No geral, porém, observa-se uma boa aproximação entre a previsões do mercado (expressas pelo boletim Focus) quanto do governo (colhidas nos parâmetros orçamentários) em relação ao efetivamente ocorrido.
Até o valor do dólar, uma das variáveis mais difíceis de se prever (“Deus inventou o câmbio para humilhar os economistas”, diz a piada) apresenta uma discrepância abaixo de 10% em relação às estimativas com um ano de antecedência, exceto nos anos de grandes crises internacionais ou domésticas.

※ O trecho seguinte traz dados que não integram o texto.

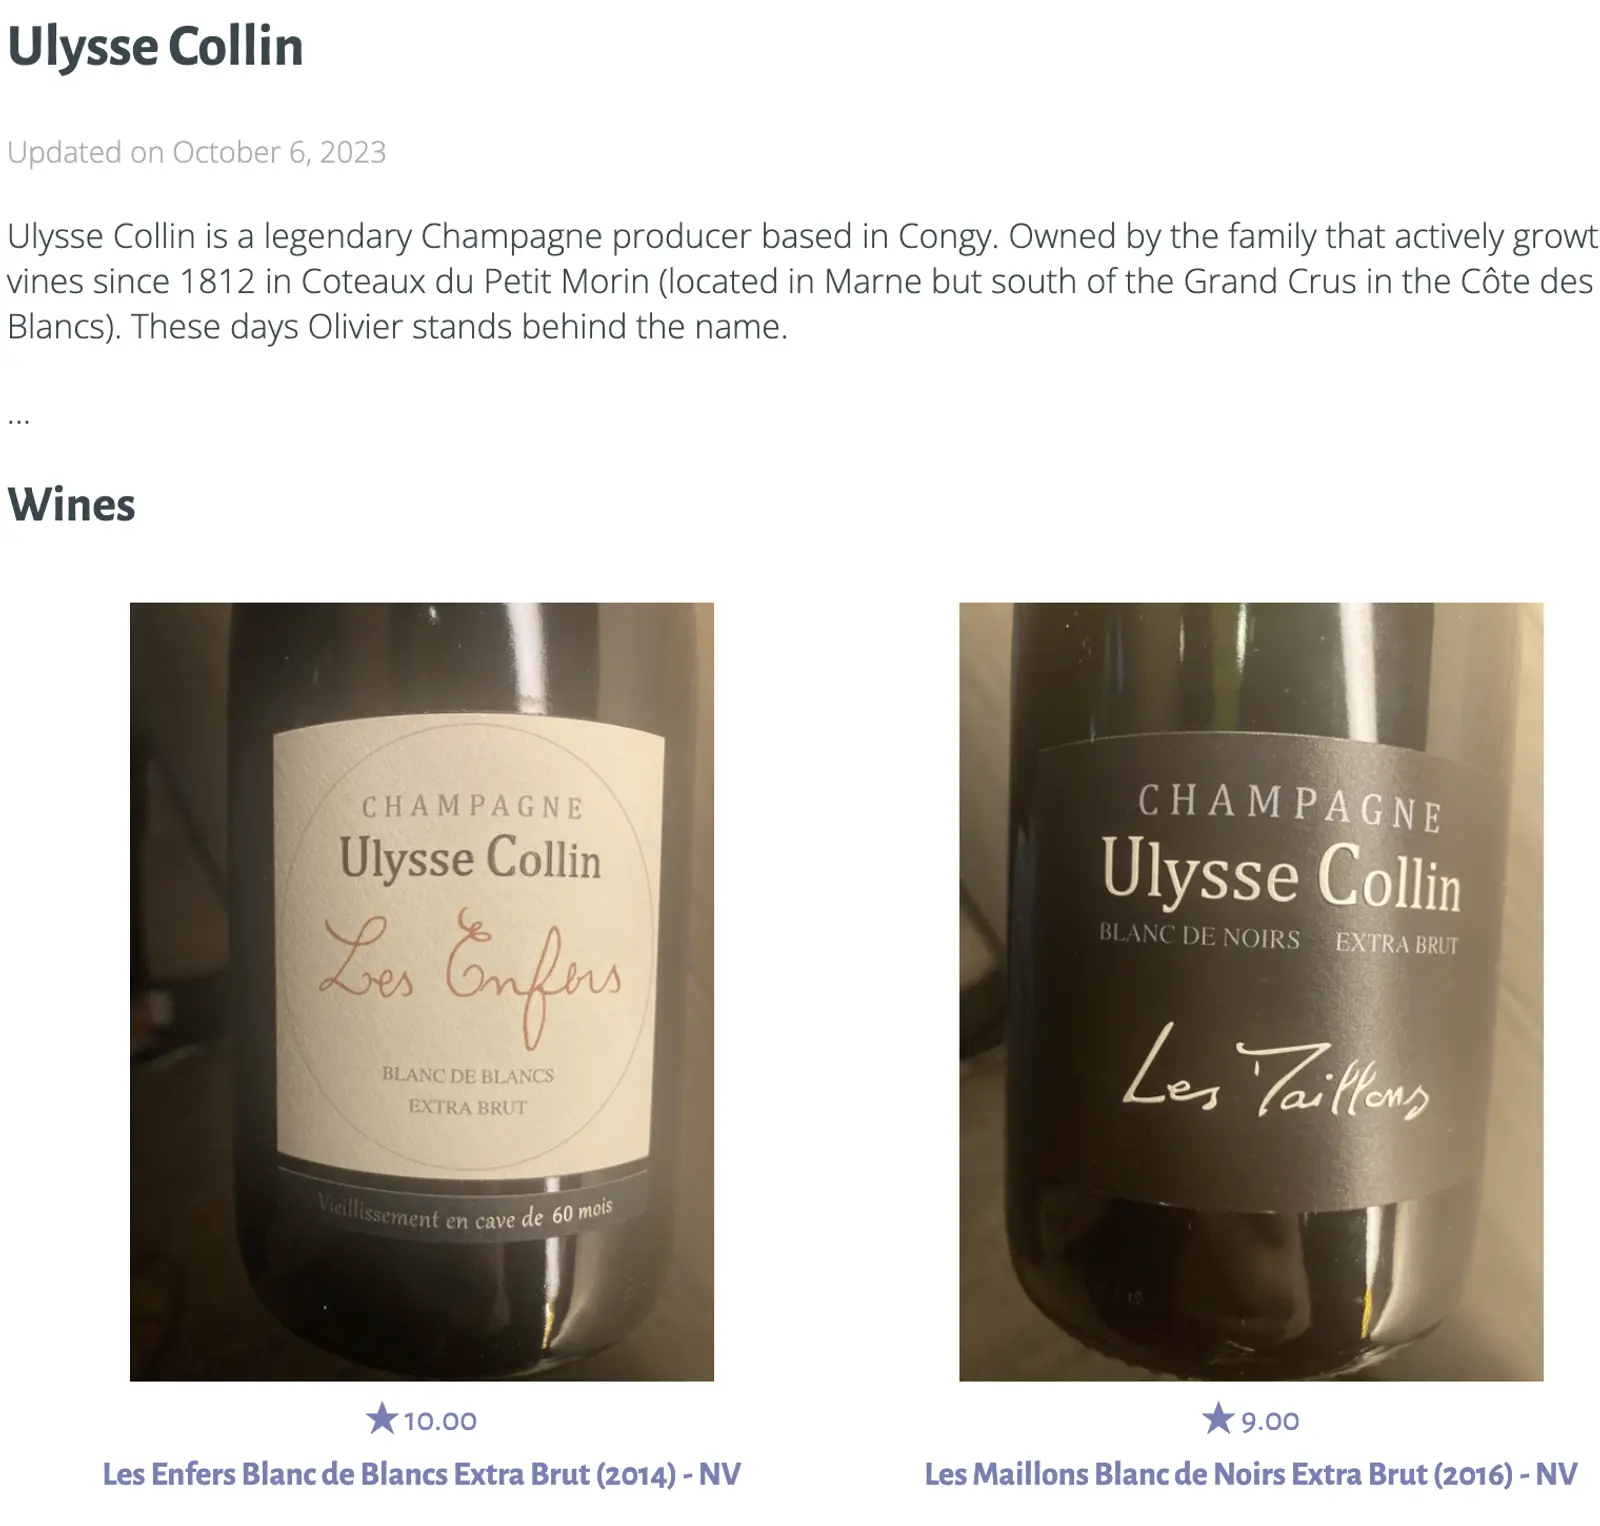Click the star icon beside 9.00 rating

point(1217,1418)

Em meio a tanta incerteza quanto às decisões que uma infinidade de agentes econômicos irá tomar, em 2024 precisamos comemorar o feito de o Banco Central, sob diferentes governos, tem conseguido há um quarto de século guiar as expectativas dos brasileiros (e dos estrangeiros que fazem negócios com o Brasil) a respeito do futuro com base na previsibilidade, na confiança e na credibilidade.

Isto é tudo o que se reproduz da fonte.